Held as part of IEEE Quantum IEEE Quantum Week, this workshop inviets “high-quality, abstract submissions on all topics related to integrating QC into the existing binary computing eco-System, with a particular focus on combining HPC and QC. “ Topics include everything from data centres to programming models:

  • Housing of QC systems in data center facilities
  • Efficient cloud access to QC resources
  • Hardware/software design trade-offs in integrated system
  • Joint and hybrid programming models, tools and environments
  • Compiler optimizations and techniques
  • Operating system, middleware, and run-time system support
  • Quantum control processors and firmware

Events: Conferences, Training

Webinar: Get OpenMP Tasks to Do Your Work - 5pm UTC 22 Sept

A one-hour introductory webinar covering OpenMP tasks.
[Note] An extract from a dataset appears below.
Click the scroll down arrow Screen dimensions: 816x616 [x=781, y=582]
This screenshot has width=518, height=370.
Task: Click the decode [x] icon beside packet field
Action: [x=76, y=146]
Pan-Structural Variation hackathon in the Cloud Hackathon - 10-13 Oct

DNANexus and Baylor College of Medicine’s human genome sequencing centre is hosting a 4-day hackathon to build pipelines to analyze large datasets in a cloud infrastructure.

Cloud Learning and Skills Sessions (CLASS) Fall 2021 Advanced Cohort - 12 Oct - 27 Jan, $4,000 - $5350

This is interesting - training aimed squarely at our team members:

Cloud Learning and Skills Sessions is a program that provides research computing and data professionals (those who support researchers) the necessary training to effectively leverage cloud platforms for research workflows. A combination of vendor-neutral guidance across cloud providers, and training on the tools and technologies supported by public cloud providers, allows a broad range of research use-cases to more effectively use these important resources. Participants join the CLASS community of practice where they can share information and lessons learned.

It’s not cheap but it looks like it covers a wide range of cloud technologies, deploying real applications on them, and having someone review your architecture.


Windows users have long had Python Launcher for keeping track of pythons installed on the system; now there’s a python launcher for unix.

Want the code in your IDE to look kind of like (to my eye) the default TeX serifed fonts, computer modern roman? Try New Heterodox Mono, I guess.

Make your GitHub actions (many of which run in Ubuntu containers) faster by turning off initramfs and man db updates, amongst other things.

With GitHub no longer using passwords from the command line, now might be a good time to use security keys. I’ve been using a Yubikey 5 for a while and it works fine.

Twitter thread describing a number of use cases of the linux perf command, with examples.

Cryptography is hard. Here’s a number of common gotchas.

Getting started with tmux.

Write shell scripts in javascript with zx.

As longtime readers know, I think constraint solvers, theorem provers, and a host of math-y tools are woefully underused in research computing. Here’s an absurdly easy to use wrapper for z3 in python.

A good quick overview on B-trees and a few of the optimizations necessary to make them actually perform well for database-type applications.